Deliveroo’s “disastrous” debut “damaged London’s reputation” for big tech flotations, says The Guardian. But now the City is about to receive a “shot in the arm”: cybersecurity firm Darktrace is planning a £3bn listing on the London Stock Exchange. Founded in 2013 by mathematicians from the University of Cambridge, artificial intelligence (AI) experts and cyberspecialists from GCHQ, Darktrace creates digital-security products that “self-learn and self-heal” to enable businesses to “stay one step ahead of hackers and viruses”. Darktrace has already secured a range of customers and has an advisory board that includes the former MI5 director-general Lord Evans of Weardale.

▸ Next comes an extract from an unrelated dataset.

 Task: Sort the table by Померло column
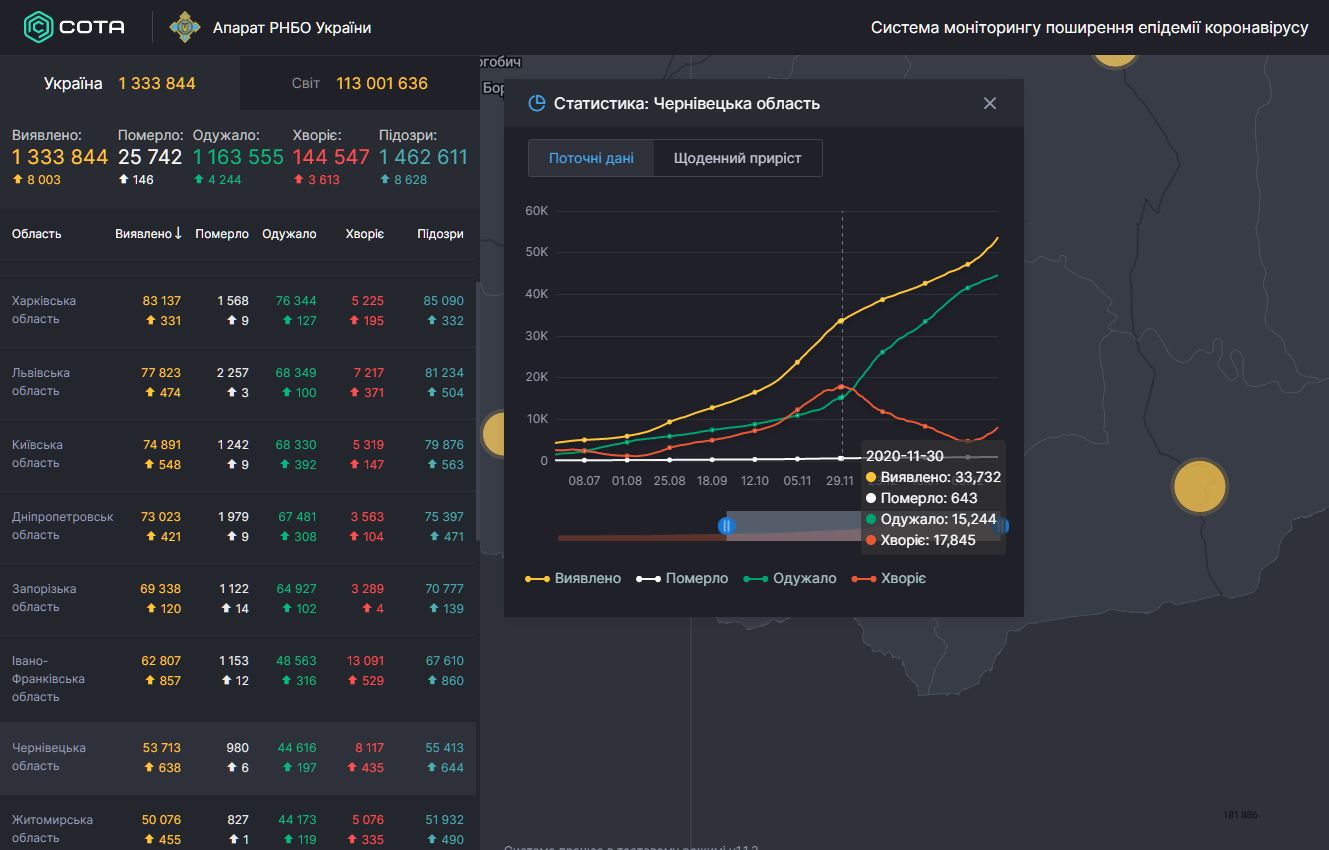(222, 234)
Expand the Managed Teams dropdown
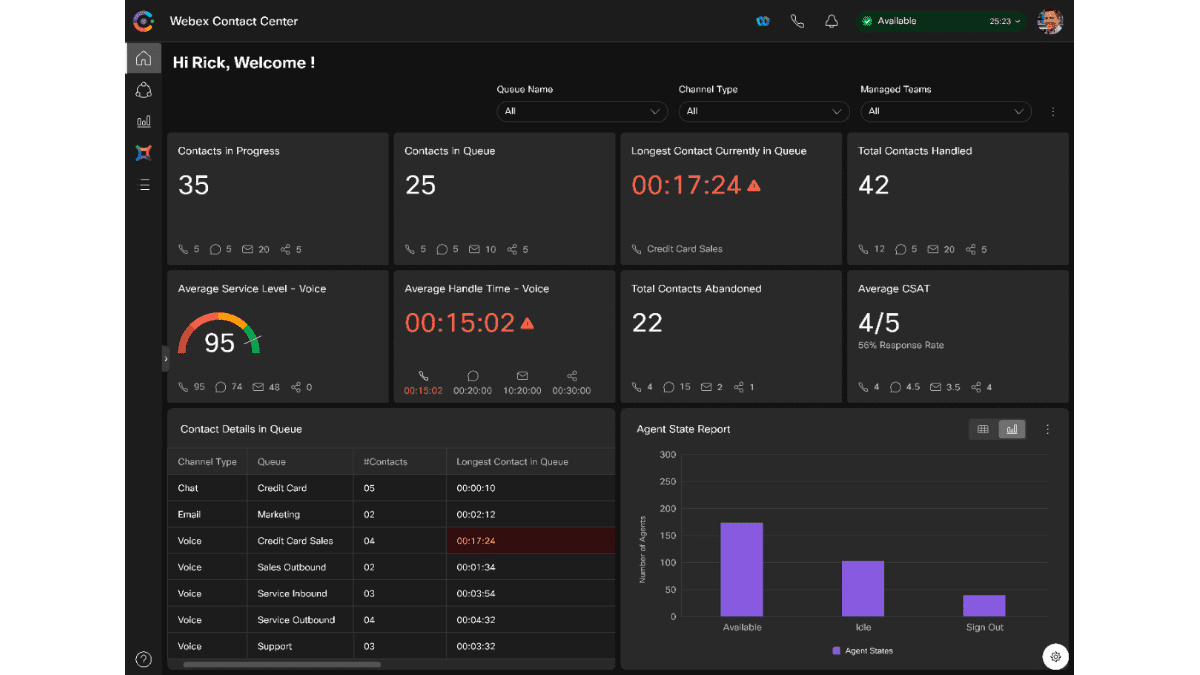The height and width of the screenshot is (675, 1200). tap(945, 111)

Unfortunately, it is also beset by fraud allegations against its founding shareholder Mike Lynch, say James Cook and Matthew Field in The Daily Telegraph. Darktrace has admitted that the negative publicity concerning criminal (in the US) and civil (in the UK) charges against Lynch, which stem from his time as CEO of Autonomy, could undermine the group’s reputation and share price. Lynch, who is fighting extradition to the US, denies any wrongdoing in both cases.
Too much for Goldman Sachs and UBS
The links between Lynch and Darktrace certainly run deep, says Graham Ruddick in The Times. As well as being a “key early backer” of Darktrace, Lynch and his wife own 18.5%, which could give the stock a nasty jolt if he is forced to sell his shares. There is even talk of potential liabilities from “possible money laundering offences” related to funding provided by Invoke Capital, the investment firm Lynch co-founded. Still, while the controversy was supposedly “too much for Goldman Sachs and UBS”, which reportedly declined to take part in the initial public offering (IPO), Darktrace believes the risk of being hit by any prosecution is “low”.
Lynch’s legal woes are “hardly an ideal backdrop to a market debut”, says Helen Thomas in the Financial Times. But Darktrace “looks like the kind of tech listing the London market has actually been hoping for”. This is because it already has “more than 4,600 customers in more than 100 countries... up from about 1,600 in 2018” while its software is “quick to deploy”, meaning it can make sales by installing its system and letting it show its worth in a two or three-week trial. Such subscription contracts “mean predictable, recurring revenue”.
At the very least, Darktrace looks a lot more substantial than Deliveroo, says Simon English in the Evening Standard. For one thing, it is an “actual tech company, rather than a moped food service with an app on top”.
What’s more, “the share structure is a straight 1-1 on voting rights”, in contrast to Deliveroo’s dual-class system that many saw as “plainly unfair”. The size of the market has been estimated at $40bn, with Darktrace already making “a small profit” according to several accounting measures, compared with Deliveroo’s losses.